A couple weeks ago she had a minor heart attack, gambling of course, but still told all the nurses at the hospital to check out chriscoencomedy (she couldn’t remember the .com), which is amazing considering she wouldn’t let us give her a free computer. Why? She heard that if you had a computer, people could get in your house and steal your identity. Never mind the fact she didn’t have the internet…details, details.
Well, due to that heart problem, she passed away unexpectedly last week and it has not been a fun couple of days. Somewhere, a third world country’s economy is about to collapse over the lack of cheap, noise making toys that will never be bought by one Eunice Donaldson. I just hope the family burns her self-titled diary “The Old Desperate Housewife” because I read three pages and she ripped the shit out of half the earth. I find this hilarious, but then again, God knows what she had in store for my stupid ass. If you go back to the first show she attended, there may be a “Judas Priest!
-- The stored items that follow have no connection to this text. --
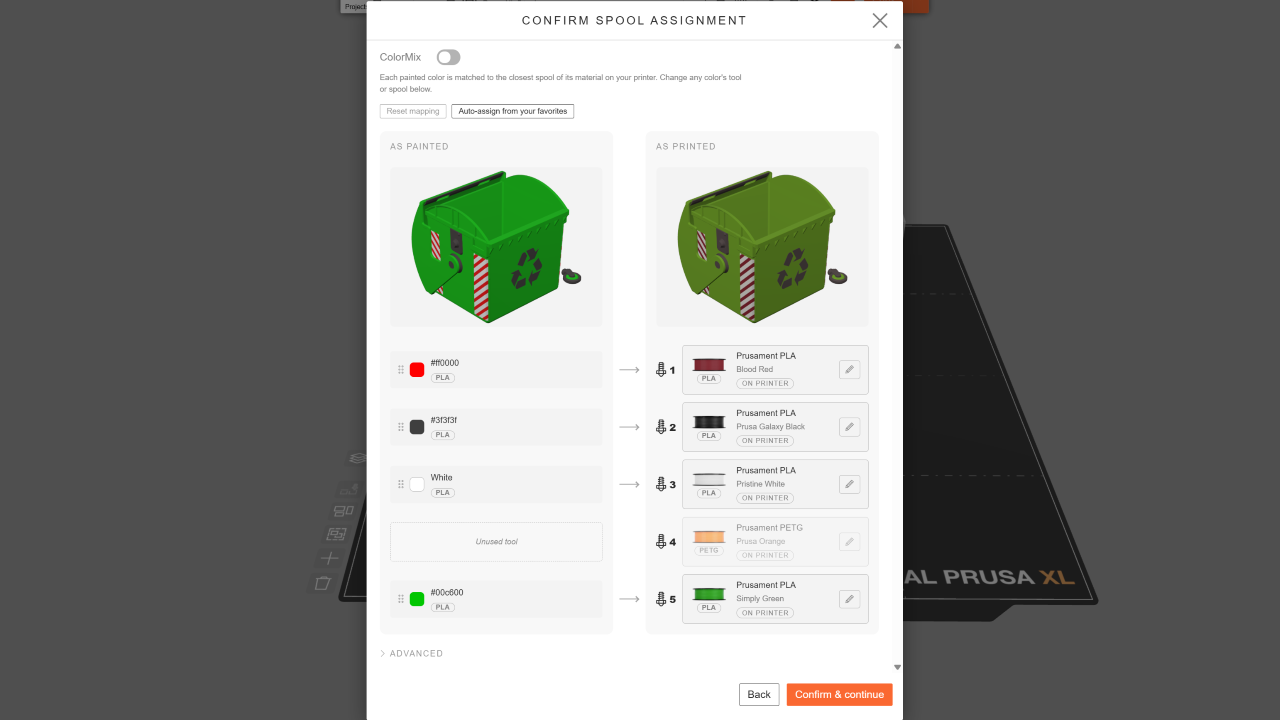
Task: Click the scrollbar down arrow
Action: coord(897,667)
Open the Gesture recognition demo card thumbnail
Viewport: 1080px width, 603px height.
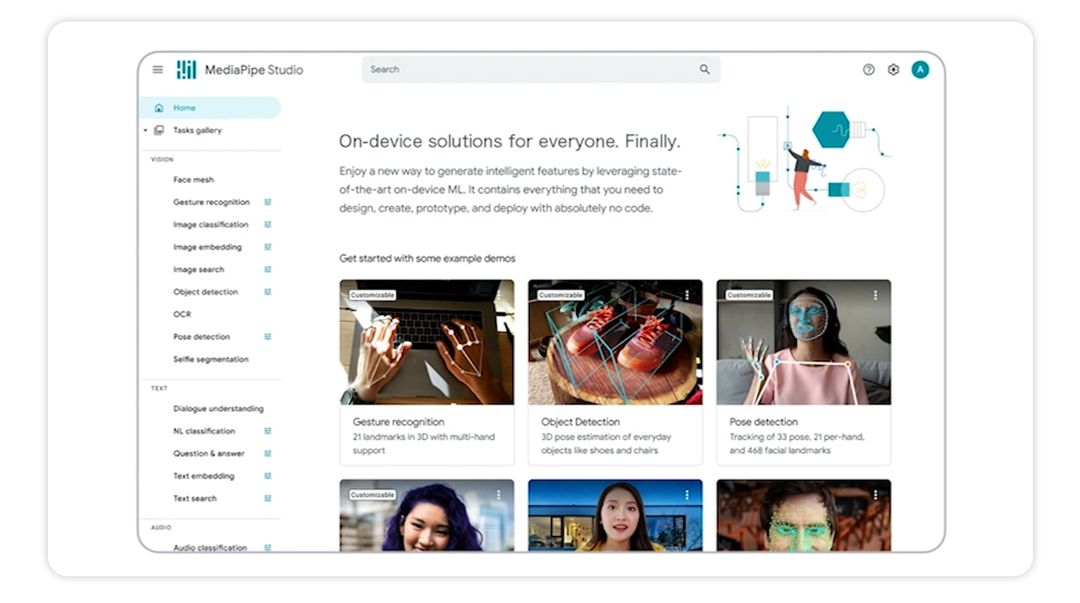(x=426, y=342)
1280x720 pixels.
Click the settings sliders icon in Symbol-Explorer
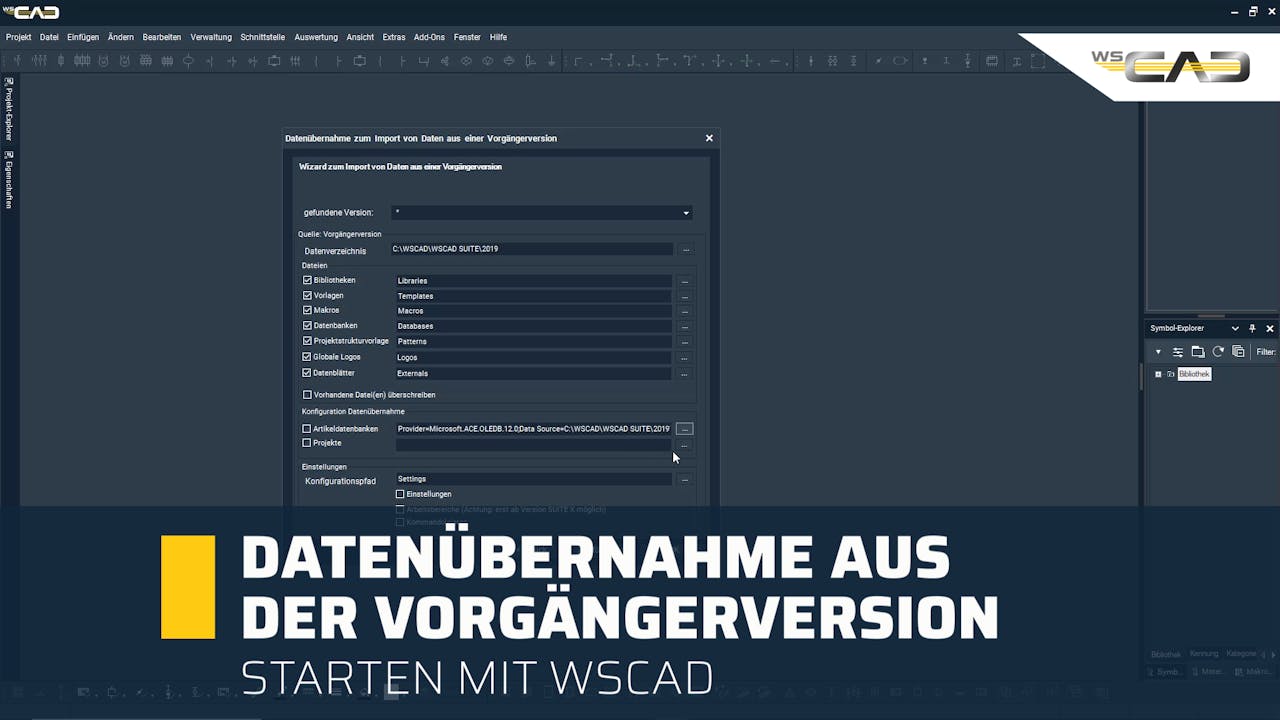[x=1178, y=352]
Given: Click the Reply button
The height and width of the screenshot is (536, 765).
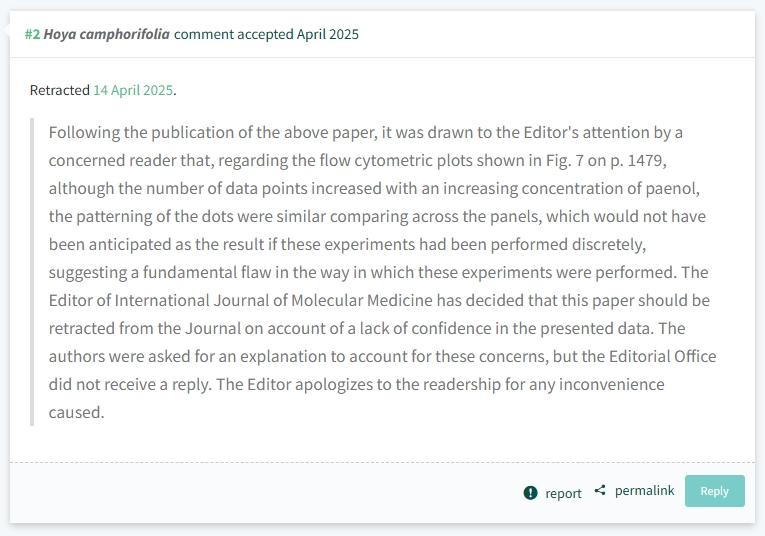Looking at the screenshot, I should [715, 491].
My grandson is filthy, filthy!” (She loved to say things twice) For some reason, she was proud of me and I’m sure she is in heaven now, cooking way too much food and letting people (Clark Gable and God knows who else) know what she really thinks about them. Love you Grandma and put in a good word for me, I am going to need it. The good news is that no one can stand a guilt trip from Grandma, so I think I’ll be OK.